Quanto ao negócio, John Hall recomenda que se veja a crise como uma oportunidade de dar um passo em frente, saltar barreiras e explorar territórios desconhecidos. Mas este trabalho tem de começar a se feito já, não pode esperar pelo fim da quarentena. Quando as restrições à circulação e ao trabalho forem levantadas, as empresas têm já de estar prontas para responder à nova realidade.
Neste sentido, são quatro os passos que os empresários devem dar:
1 – Desenvolver ou melhorar os produtos. A menos que se trate de uma empresa que produza ou comercializae artigos essenciais em tempo de crise, como papel higiénico, desinfectante para as mãos, ou até séries da Netlifx, o mais provável é que a actividade tenha abrandado recentemente. Se a oferta actual não serve as novas necessidades dos consumidores, está na altura de pensar em novos produtos ou mudar/melhorar aqueles que já existem;
2 – Mudar para responder a um Mundo diferente. E se a pandemia não terminar em breve? E se as pessoas não regressarem já ao trabalho ou às lojas para comprar bens e seviços? Esperar que o mercado e a sociedade regressem à normalidade não é boa política, uma vez que não existe uma data definida ou sequer a certeza de que o Mundo voltará a ser como dantes.

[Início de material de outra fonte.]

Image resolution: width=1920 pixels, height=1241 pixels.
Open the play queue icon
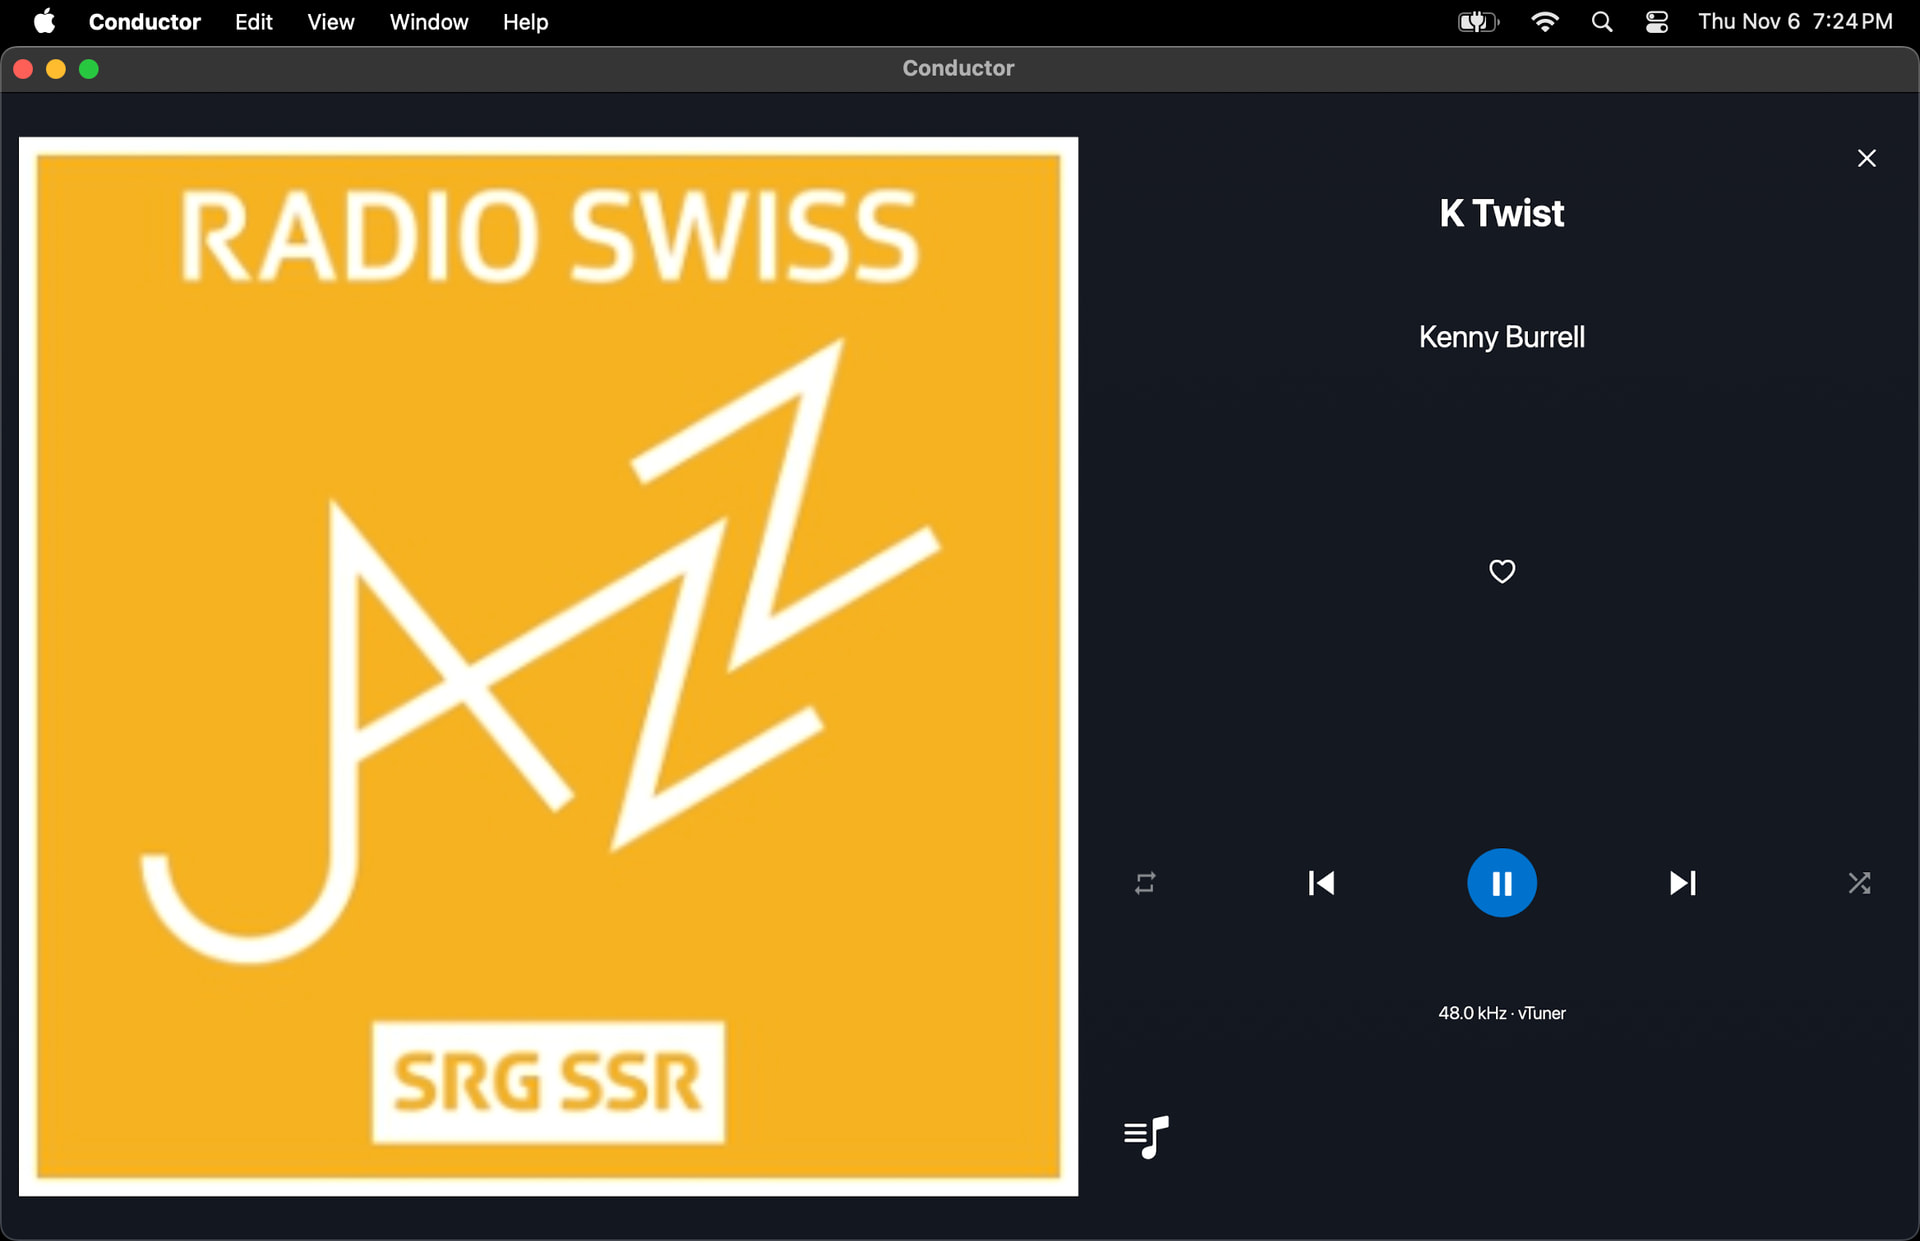(x=1146, y=1137)
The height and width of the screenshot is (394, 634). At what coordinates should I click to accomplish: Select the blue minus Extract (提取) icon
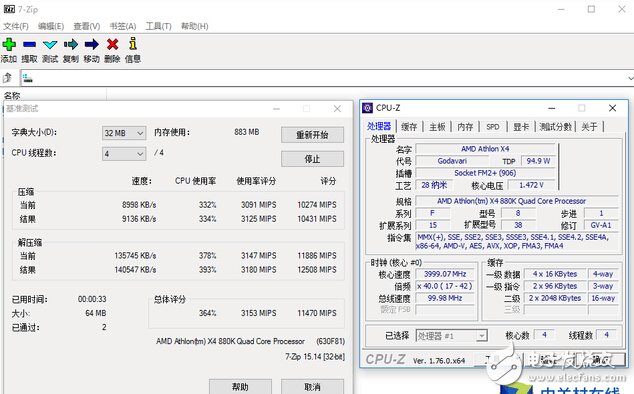tap(30, 44)
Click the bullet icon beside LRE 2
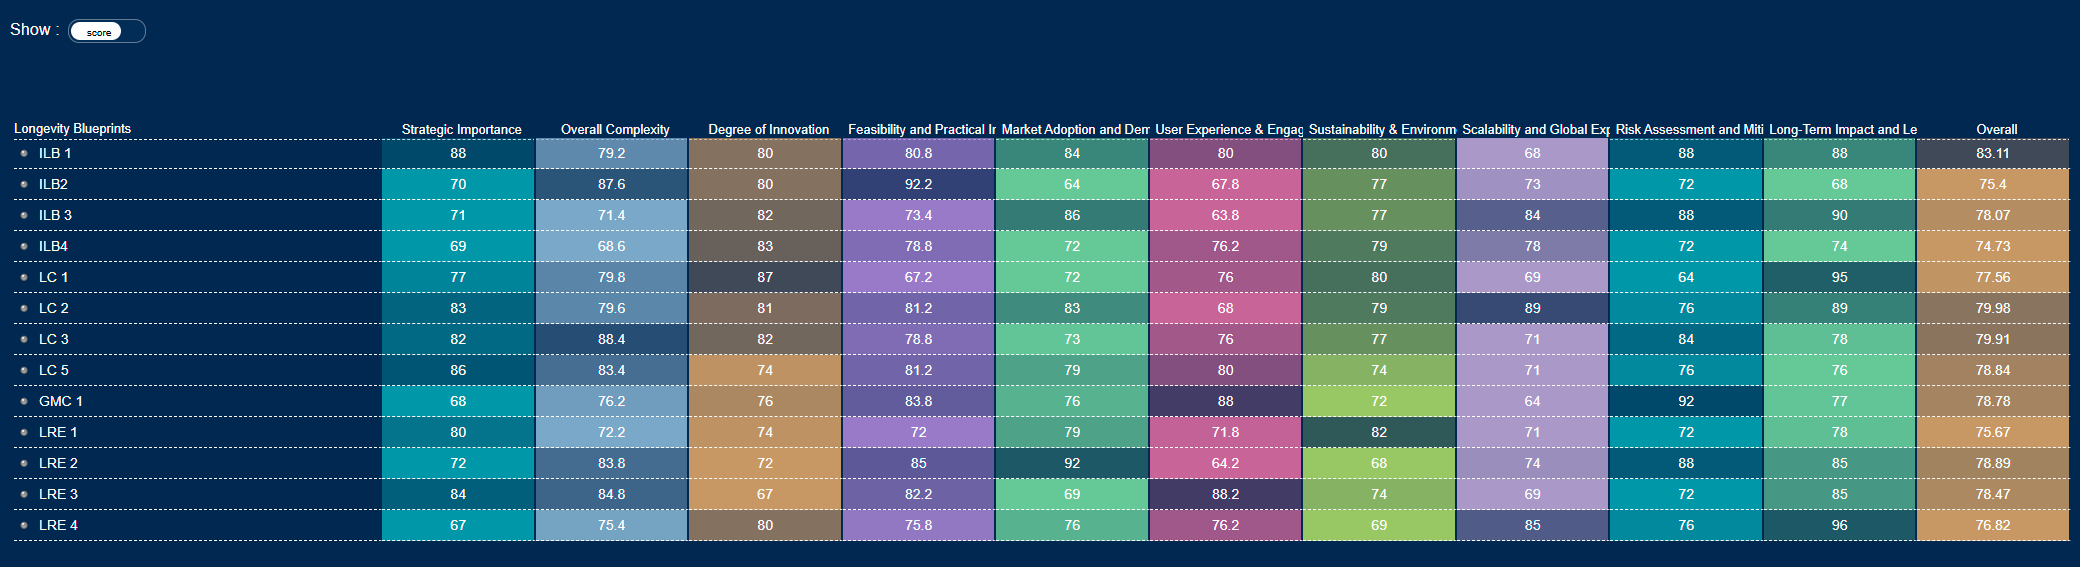 coord(24,463)
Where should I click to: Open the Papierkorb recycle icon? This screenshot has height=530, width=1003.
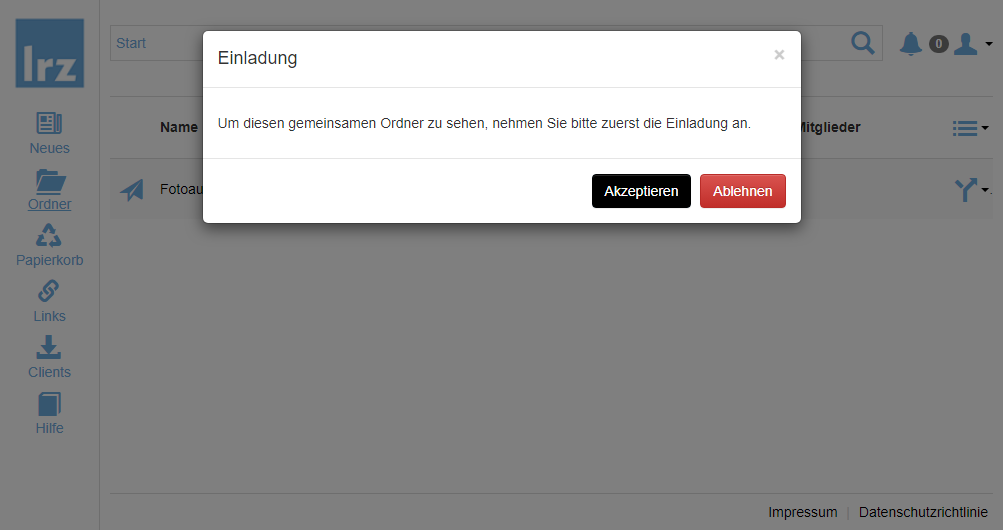[49, 235]
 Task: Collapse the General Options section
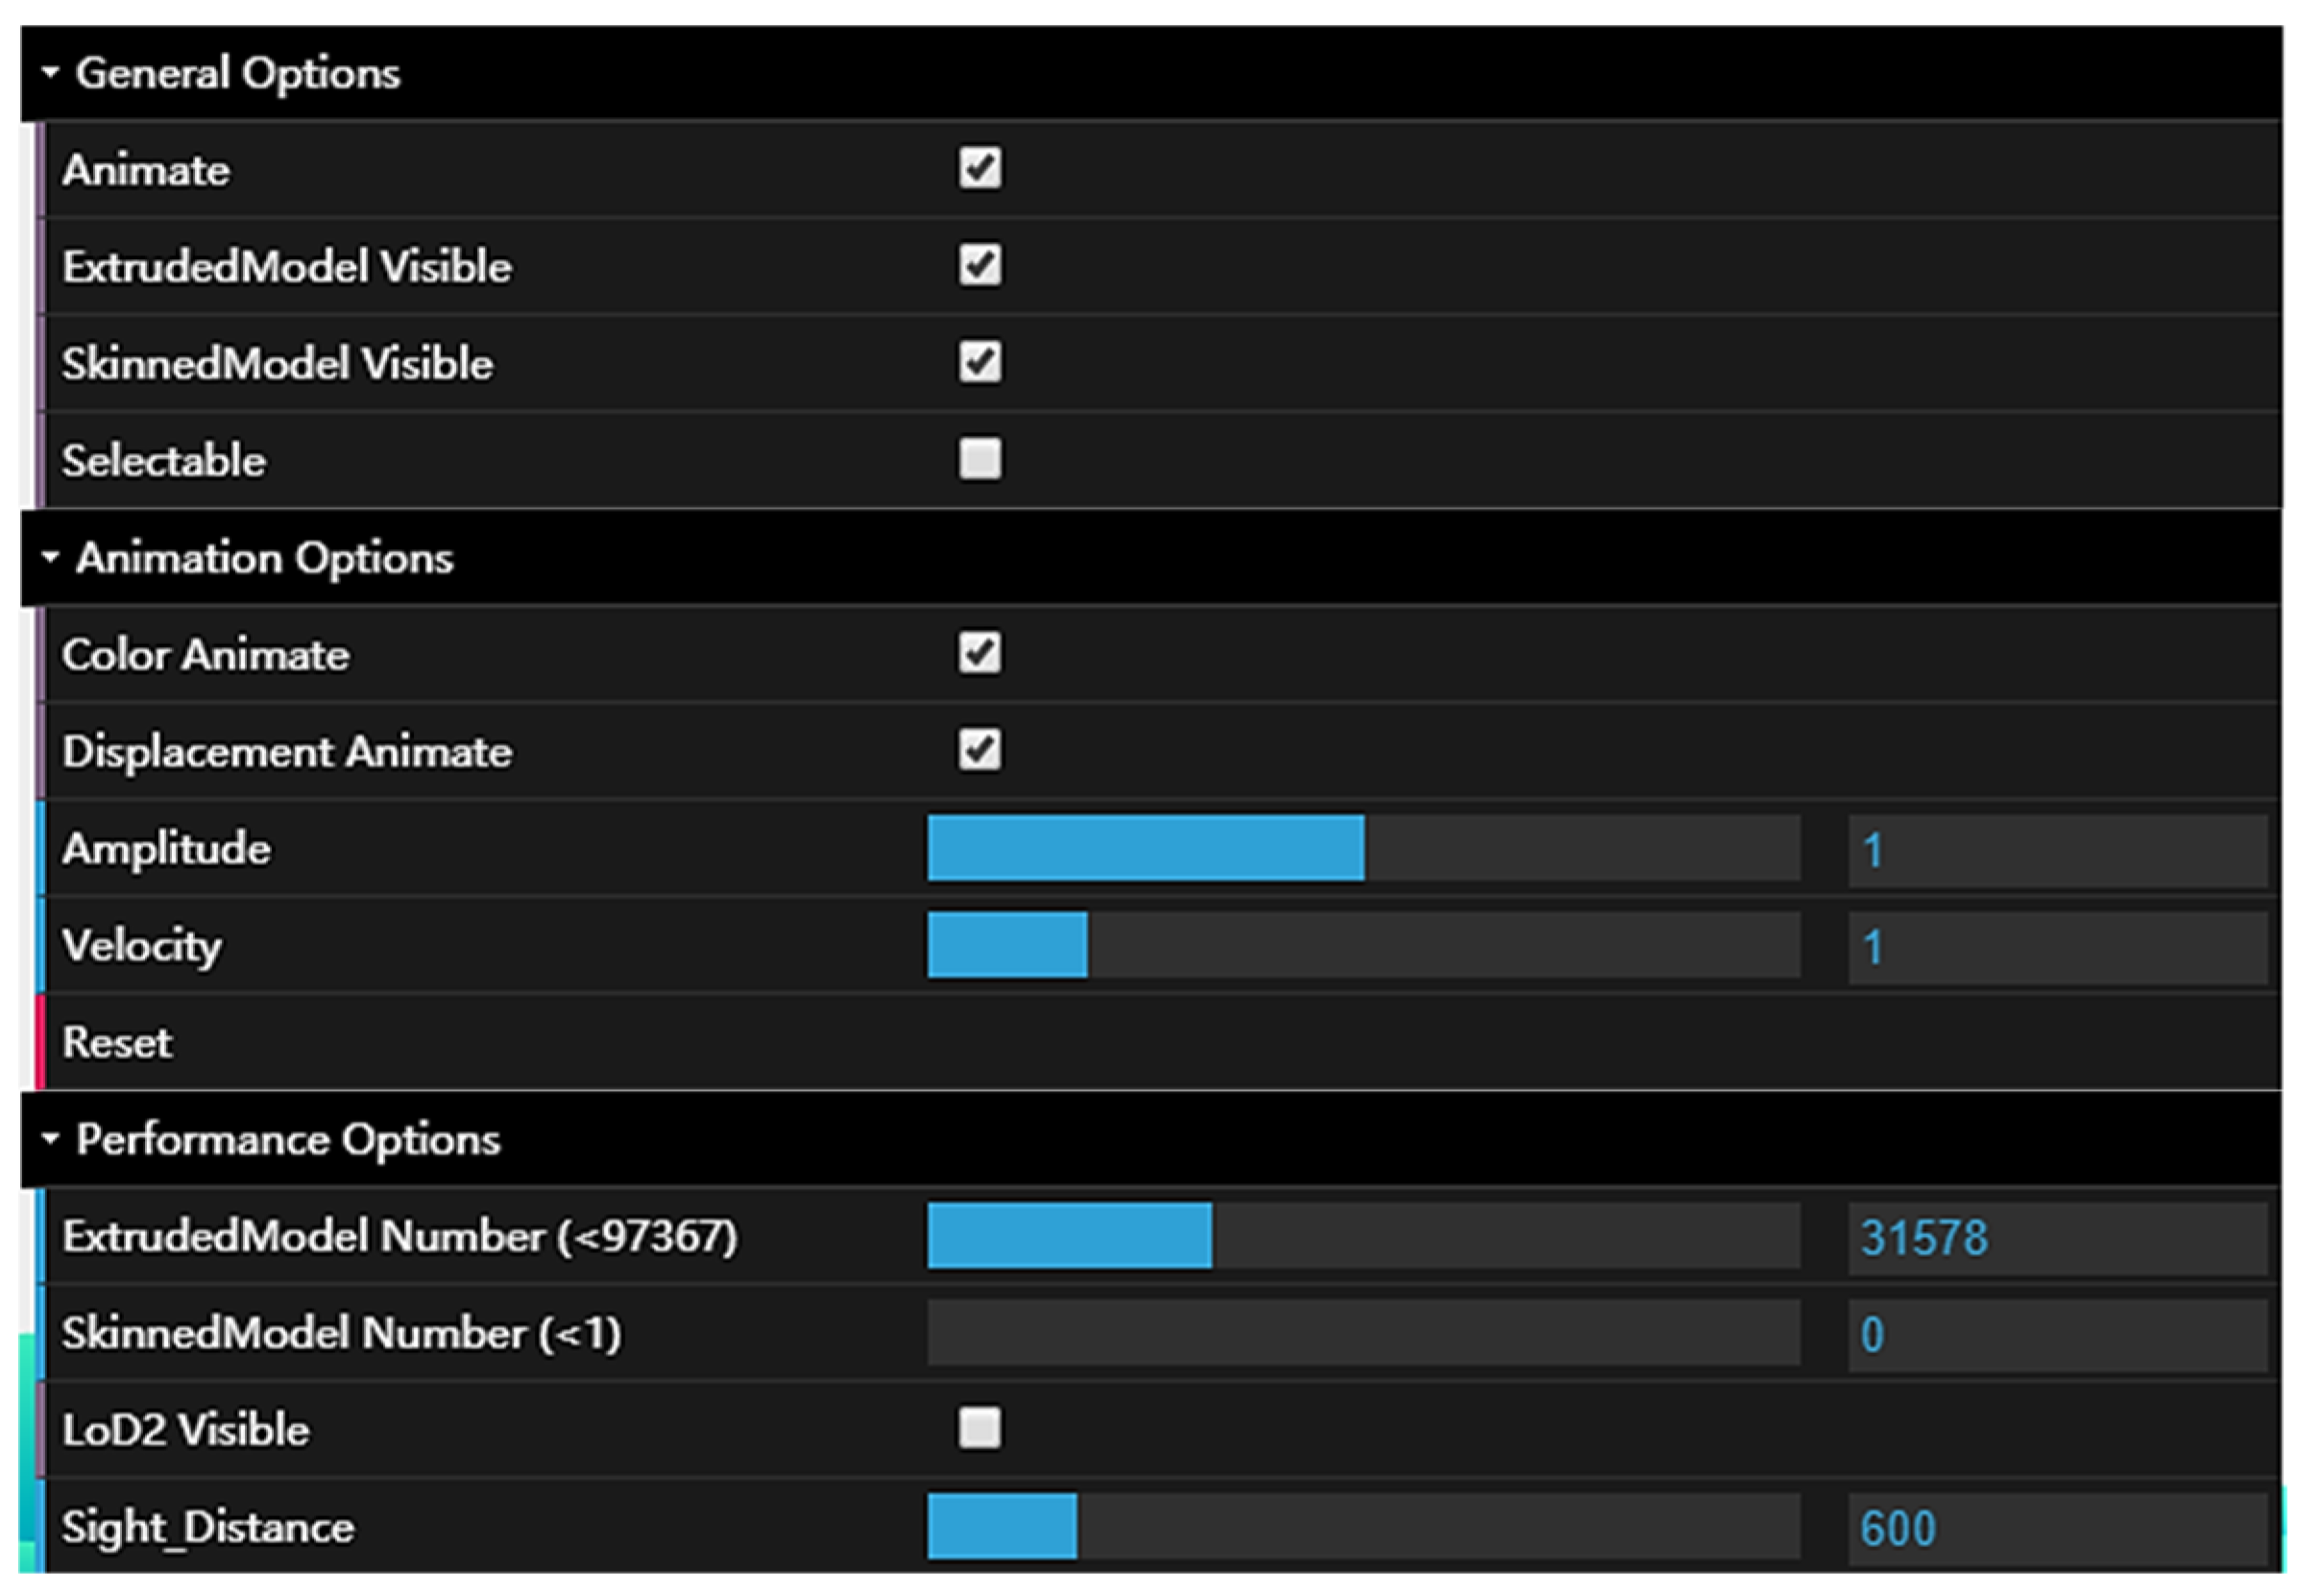pyautogui.click(x=50, y=73)
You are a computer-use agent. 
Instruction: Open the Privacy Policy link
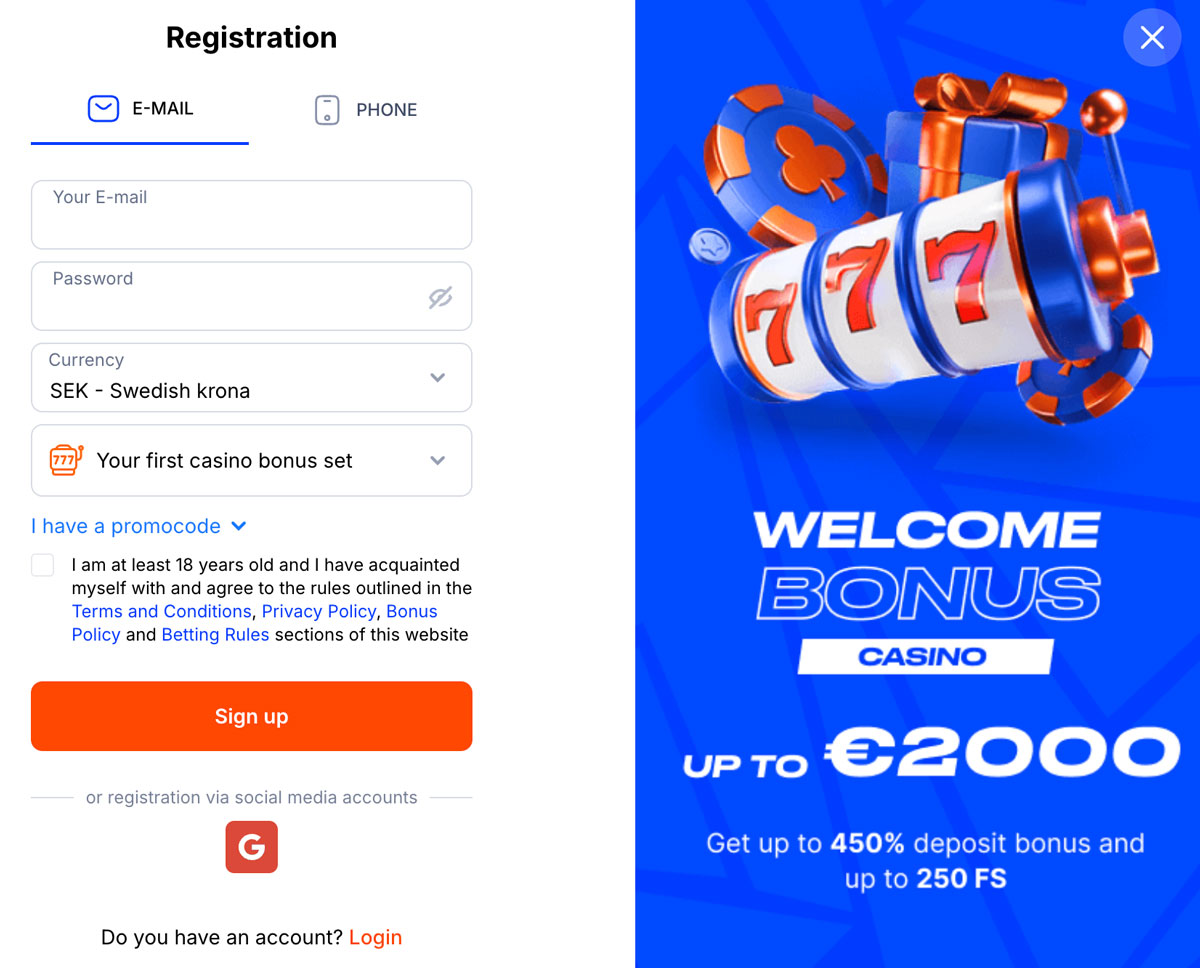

Líderes inteligentes, diz o presidente da Calendar, devem reconhecer que as circunstâncias mudaram e delinear planos para o que vem a seguir. Além de novos produtos, é preciso repensar a própria empresas, a sua estrutura e modelo de negócio. «Algumas indústrias poderão nunca recuperar dos estragos provocados, outras seguirão em frente completamente diferentes daquilo que eram antes»;
3 – Procurar oportunidades de parceria. Ainda durante a pandemia, os gestores de empresas devem estar atentos a oportunidades de estabelecer colaborações e acordos com outras companhias ou entidades. Esta poderá ser a solução para evitar despedimentos, por exemplo, ou quebras nas receitas;
4 – Investir em pessoas. O quarto passo apontado por John Hall não é obrigatoriamente sinónimo de recurtamento – ainda que contratar novas pessoas também possa fazer sentido em alguns casos. O que o co-fundador da Calendar sugere é que se invista nos recursos humanos já existentes.
Esta aposta pode passar por organizar sessões de formação para ajudar os colaboradores a aprenderem novas competências, criar sistemas de mentoria para funcionários mais jovens ou menos experientes ou permitir o acesso a conferências virtuais que resultem em potenciais contactos, entre outros.